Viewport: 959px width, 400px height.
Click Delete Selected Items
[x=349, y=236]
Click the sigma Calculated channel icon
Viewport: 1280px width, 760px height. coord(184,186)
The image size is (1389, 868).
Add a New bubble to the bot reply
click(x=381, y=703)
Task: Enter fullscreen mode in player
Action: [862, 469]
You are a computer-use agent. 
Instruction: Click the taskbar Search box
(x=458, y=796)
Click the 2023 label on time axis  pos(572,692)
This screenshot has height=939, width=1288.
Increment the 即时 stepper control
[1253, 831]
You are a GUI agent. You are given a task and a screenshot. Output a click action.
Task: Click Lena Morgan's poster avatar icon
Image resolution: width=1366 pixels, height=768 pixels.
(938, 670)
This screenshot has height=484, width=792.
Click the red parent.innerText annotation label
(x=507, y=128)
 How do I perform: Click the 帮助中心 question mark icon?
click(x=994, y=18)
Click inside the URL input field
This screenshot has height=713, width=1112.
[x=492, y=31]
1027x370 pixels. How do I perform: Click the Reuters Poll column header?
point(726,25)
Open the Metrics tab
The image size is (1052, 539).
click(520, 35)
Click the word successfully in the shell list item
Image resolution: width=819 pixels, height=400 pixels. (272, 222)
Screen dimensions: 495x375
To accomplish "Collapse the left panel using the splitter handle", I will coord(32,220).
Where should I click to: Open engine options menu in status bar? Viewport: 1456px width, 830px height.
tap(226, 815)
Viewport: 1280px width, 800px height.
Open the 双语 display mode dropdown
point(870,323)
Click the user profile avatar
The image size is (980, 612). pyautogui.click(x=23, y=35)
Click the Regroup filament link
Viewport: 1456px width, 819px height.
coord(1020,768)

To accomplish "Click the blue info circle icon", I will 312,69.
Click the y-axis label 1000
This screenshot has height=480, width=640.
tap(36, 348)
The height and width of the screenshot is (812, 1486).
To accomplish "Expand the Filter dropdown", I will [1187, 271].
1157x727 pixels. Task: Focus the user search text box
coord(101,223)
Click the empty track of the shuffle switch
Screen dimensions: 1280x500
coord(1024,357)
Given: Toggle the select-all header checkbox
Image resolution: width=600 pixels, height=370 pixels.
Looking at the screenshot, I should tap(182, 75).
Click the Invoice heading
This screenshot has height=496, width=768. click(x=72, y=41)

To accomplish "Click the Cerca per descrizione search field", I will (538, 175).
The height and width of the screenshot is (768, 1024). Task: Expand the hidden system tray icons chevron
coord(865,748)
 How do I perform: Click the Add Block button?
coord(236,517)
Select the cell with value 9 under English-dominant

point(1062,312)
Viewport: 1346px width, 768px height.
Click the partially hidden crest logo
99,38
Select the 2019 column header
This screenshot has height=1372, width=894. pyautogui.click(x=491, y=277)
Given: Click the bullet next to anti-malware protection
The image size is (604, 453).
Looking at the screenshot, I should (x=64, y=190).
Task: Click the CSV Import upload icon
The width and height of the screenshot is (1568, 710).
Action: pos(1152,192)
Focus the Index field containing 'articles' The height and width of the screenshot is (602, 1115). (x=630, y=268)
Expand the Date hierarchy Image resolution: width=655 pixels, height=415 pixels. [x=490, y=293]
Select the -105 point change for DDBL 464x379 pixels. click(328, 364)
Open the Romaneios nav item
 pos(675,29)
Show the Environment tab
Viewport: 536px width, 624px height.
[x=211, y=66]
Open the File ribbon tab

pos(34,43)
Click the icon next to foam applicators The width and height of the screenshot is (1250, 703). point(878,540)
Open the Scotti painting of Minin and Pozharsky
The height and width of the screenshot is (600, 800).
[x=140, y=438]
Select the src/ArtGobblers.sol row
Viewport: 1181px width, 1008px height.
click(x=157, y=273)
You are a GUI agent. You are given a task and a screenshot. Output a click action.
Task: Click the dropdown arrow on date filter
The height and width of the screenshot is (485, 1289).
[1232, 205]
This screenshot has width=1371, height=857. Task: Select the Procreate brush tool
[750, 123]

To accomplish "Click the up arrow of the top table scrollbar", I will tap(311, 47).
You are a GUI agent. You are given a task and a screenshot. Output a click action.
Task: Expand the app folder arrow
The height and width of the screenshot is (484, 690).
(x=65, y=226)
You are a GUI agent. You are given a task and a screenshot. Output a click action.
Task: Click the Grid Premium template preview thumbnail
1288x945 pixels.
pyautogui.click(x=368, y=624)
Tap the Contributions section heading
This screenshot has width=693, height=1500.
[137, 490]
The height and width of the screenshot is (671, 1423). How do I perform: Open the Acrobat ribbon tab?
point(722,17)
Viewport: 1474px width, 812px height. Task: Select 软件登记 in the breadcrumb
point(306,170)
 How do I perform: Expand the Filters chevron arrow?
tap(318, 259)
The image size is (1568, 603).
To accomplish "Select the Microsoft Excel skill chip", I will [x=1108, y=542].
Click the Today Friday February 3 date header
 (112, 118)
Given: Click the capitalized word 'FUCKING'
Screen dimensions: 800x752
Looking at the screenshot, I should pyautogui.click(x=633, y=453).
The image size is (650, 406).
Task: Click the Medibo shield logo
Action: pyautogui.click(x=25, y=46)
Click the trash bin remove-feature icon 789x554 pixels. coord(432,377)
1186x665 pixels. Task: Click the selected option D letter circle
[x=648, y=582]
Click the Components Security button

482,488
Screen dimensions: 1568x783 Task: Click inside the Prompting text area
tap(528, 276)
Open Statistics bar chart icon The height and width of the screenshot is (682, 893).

_ _ _ _

## El problema
Copia sin cambios las líneas del listado comprendidas entre la que contiene "Click the Today Friday February 3 date header" y el final del listado, ambos extremos incluidos.

## Respuesta completa
Click the Today Friday February 3 date header
 (112, 118)
Given: Click the capitalized word 'FUCKING'
Screen dimensions: 800x752
Looking at the screenshot, I should pyautogui.click(x=633, y=453).
The image size is (650, 406).
Task: Click the Medibo shield logo
Action: pyautogui.click(x=25, y=46)
Click the trash bin remove-feature icon 789x554 pixels. coord(432,377)
1186x665 pixels. Task: Click the selected option D letter circle
[x=648, y=582]
Click the Components Security button

482,488
Screen dimensions: 1568x783 Task: Click inside the Prompting text area
tap(528, 276)
Open Statistics bar chart icon The height and width of the screenshot is (682, 893).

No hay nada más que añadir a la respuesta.